▸ **Obiettivo A**
Nell'elenco, riscrivi la parte che si apre con la riga contenente "Given: Click the warning triangle icon" e termina alla fine dell'elenco, sostituendo "speaker" con "microphone" e lasciando invariato tutto il resto. Escludi le immagini dalla risposta.

▸ **Testo estratto**
###

Leoni per agnelli.
“Se questo fosse stato semplicemente un film sulla guerra, probabilmente non avrebbe suscitato il mio interesse, perché sapevo che questo argomento comparirà in molte trasposizioni cinematografiche nel tempo. Invece, quello che mi interessava di Leoni per agnelli è il modo in cui la storia utilizza la guerra per raccontare tre vicende personali su dei problemi che mi stanno molto a cuore: il ruolo dei media, dell’istruzione, della politica e della gioventù negli Stati Uniti. Quello che mi interessava in particolare era l’idea che queste storie, in qualche modo, potessero essere messe insieme in maniera drammatica, per spingere il pubblico a riflettere su quale sia la nostra situazione attualmente”. - Robert Redford .
Per cosa vale la pena lottare? Ci sono ancora ideali per cui morire? Abbiamo ancora spazio per l’etica? Le risposte Redford le lascia allo spettatore rendendolo così partecipe della storia.
Una storia che si svolge in tre location, che si struttura su tre dialoghi tutti tesi ed emozionanti e si basa su sei personaggi che si confrontano sulle grandi tematiche che attenagliano le sorti del popolo americano dopo l’11 settembre.
In un ufficio del Congresso, il Senatore che aspira alla Presidenza Jasper Irving (Tom Cruise) sta per fornire una notizia sensazionale, su un cambio di strategia bellica, ad una giornalista televisiva che svolge delle ricerche (Meryl Streep): i due portano avanti un feroce gioco tra gatto e topo utilizzando arguzia, fascino e vari sotterfugi. Alla West Coast University, un professore un tempo idealista, il dottor Malley (Robert Redford) si confronta con uno studente capace e smaliziato (Andrew Garfield), che ha bisogno di una spinta perché rischia di non sfruttare tutto il suo enorme potenziale. Nel frattempo, dall’altra parte del mondo, nel cuore della battaglia in Afghanistan, due ex studenti di Malley, Arian (Derek Luke) ed Ernest (Michael Peña), vivono sulla propria pelle i dibattiti e i discorsi dei mentori e dei politici in un acceso combattimento per la sopravvivenza, con conseguenze strazianti che avranno ripercussioni sulle vite di tutti loro.

###

▸ **Obiettivo B**
Rispondi a queste domande sul testo dedicato a Leoni per agnelli:
(i) In quante location si svolge la storia?
(ii) Quale attore interpreta il Senatore Jasper Irving?
(iii) In quale paese combattono Arian ed Ernest?

###

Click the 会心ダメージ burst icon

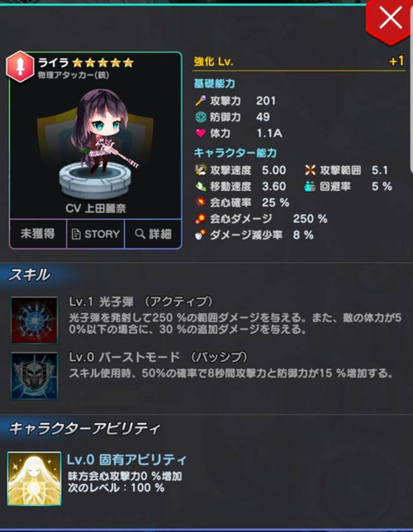pyautogui.click(x=201, y=219)
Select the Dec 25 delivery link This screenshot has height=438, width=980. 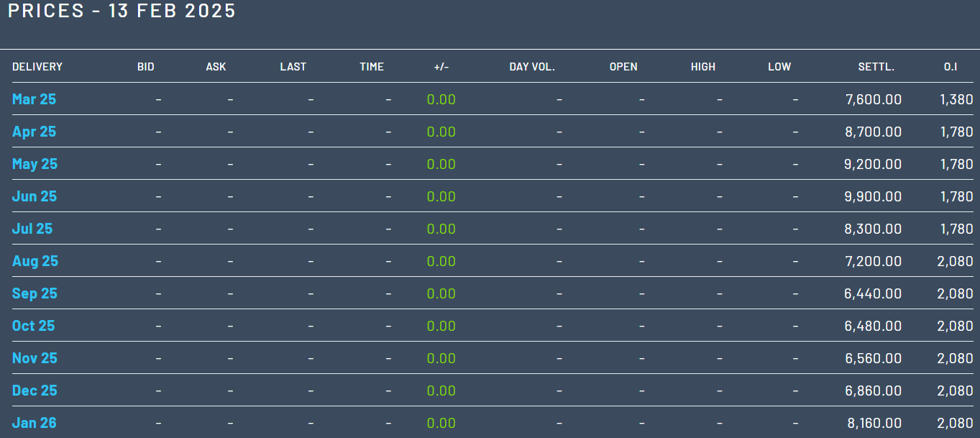[x=35, y=391]
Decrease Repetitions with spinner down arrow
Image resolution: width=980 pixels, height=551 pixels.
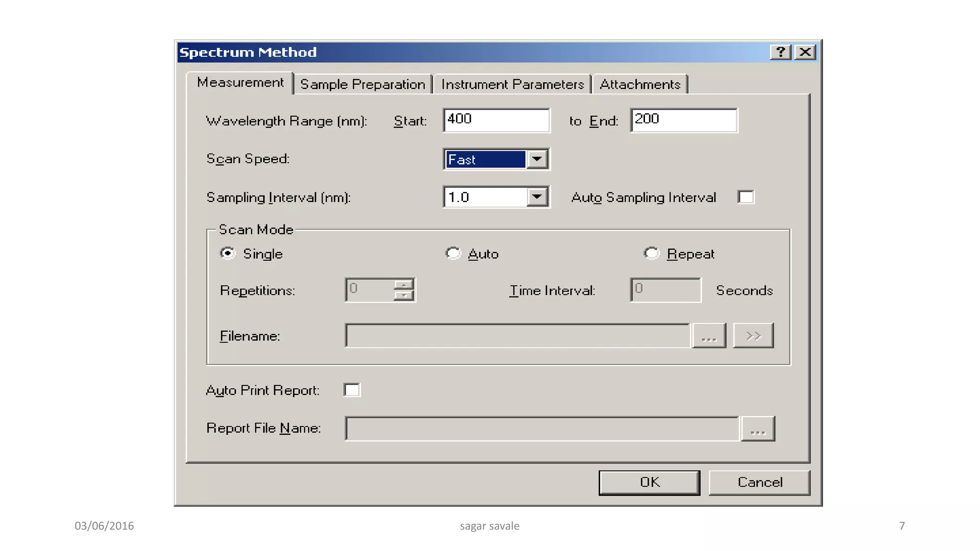coord(404,295)
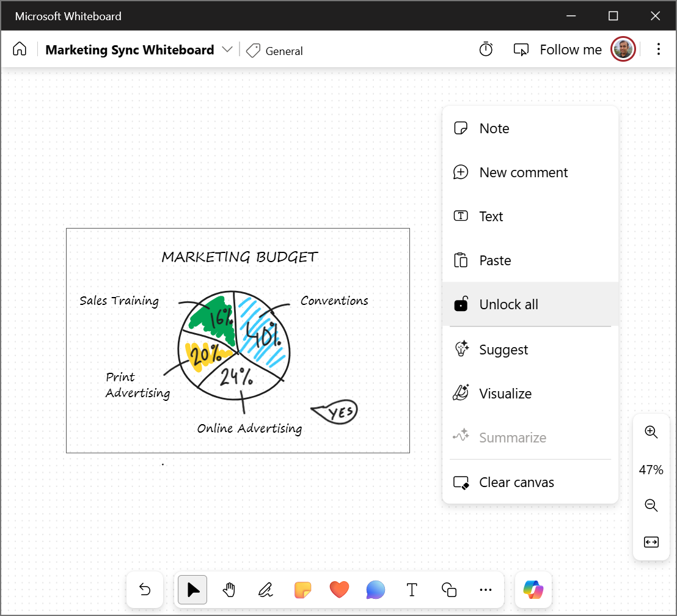Open the heart reactions tool
This screenshot has width=677, height=616.
339,590
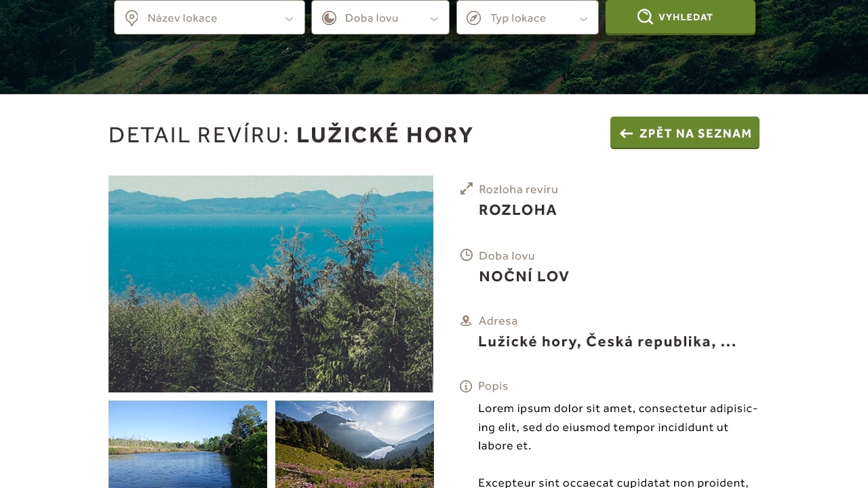
Task: Click the location pin icon in Název lokace
Action: 132,18
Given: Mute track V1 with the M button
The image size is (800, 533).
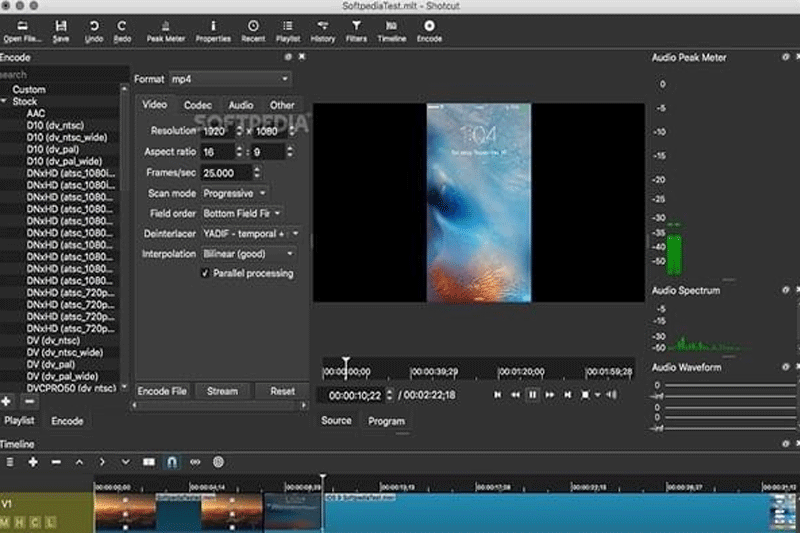Looking at the screenshot, I should tap(5, 523).
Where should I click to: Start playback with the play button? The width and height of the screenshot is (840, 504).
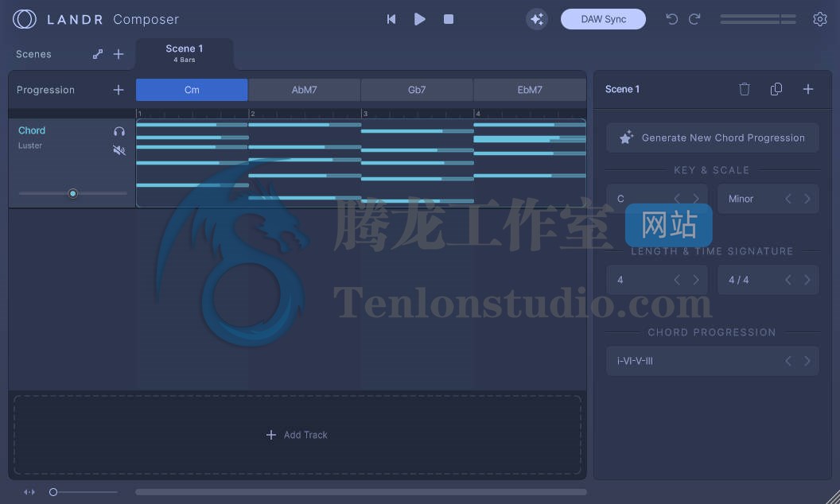tap(420, 19)
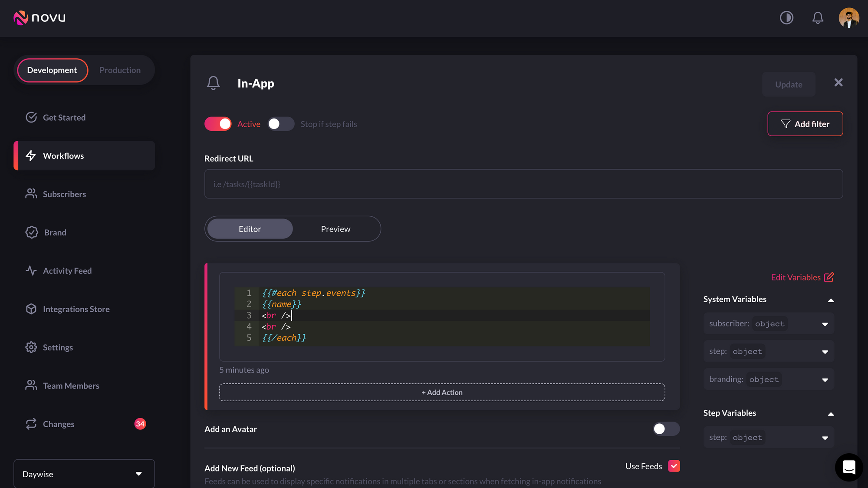Viewport: 868px width, 488px height.
Task: Enable the Stop if step fails toggle
Action: pyautogui.click(x=281, y=124)
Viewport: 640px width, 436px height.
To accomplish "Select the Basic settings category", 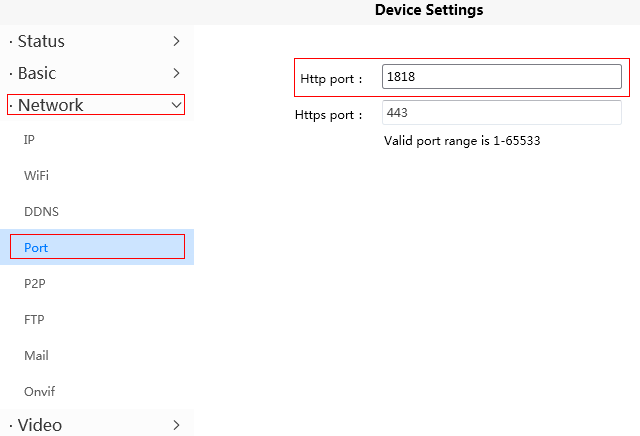I will [x=37, y=73].
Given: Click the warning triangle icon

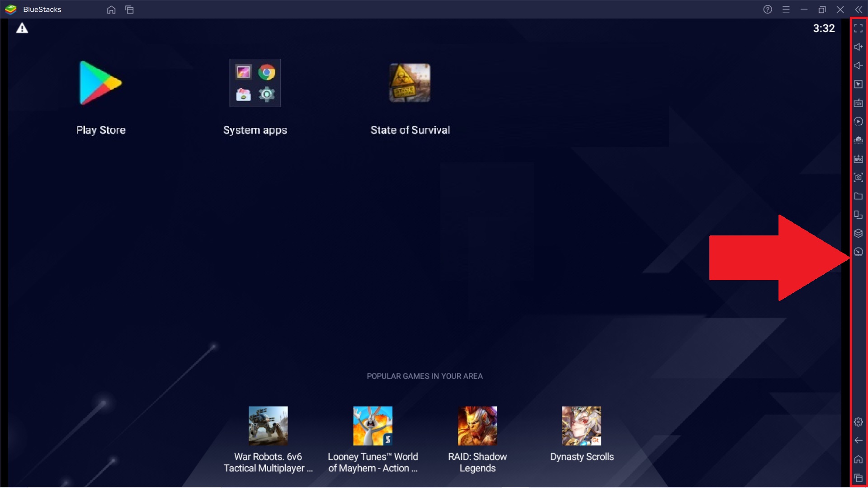Looking at the screenshot, I should point(22,28).
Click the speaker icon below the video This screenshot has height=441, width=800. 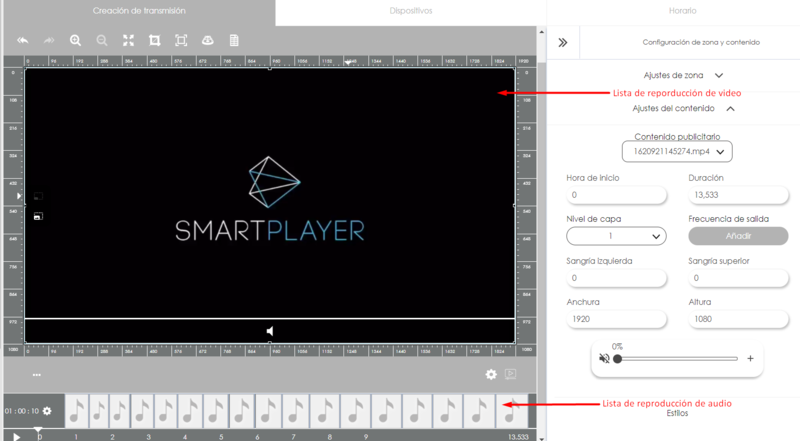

###

▸ **Risposta al compito A**
Given: Click the warning triangle icon

Looking at the screenshot, I should point(22,28).
Click the microphone icon below the video This screenshot has height=441, width=800. 

▸ **Risposta al compito B**
(i) Tre.
(ii) Tom Cruise.
(iii) In Afghanistan.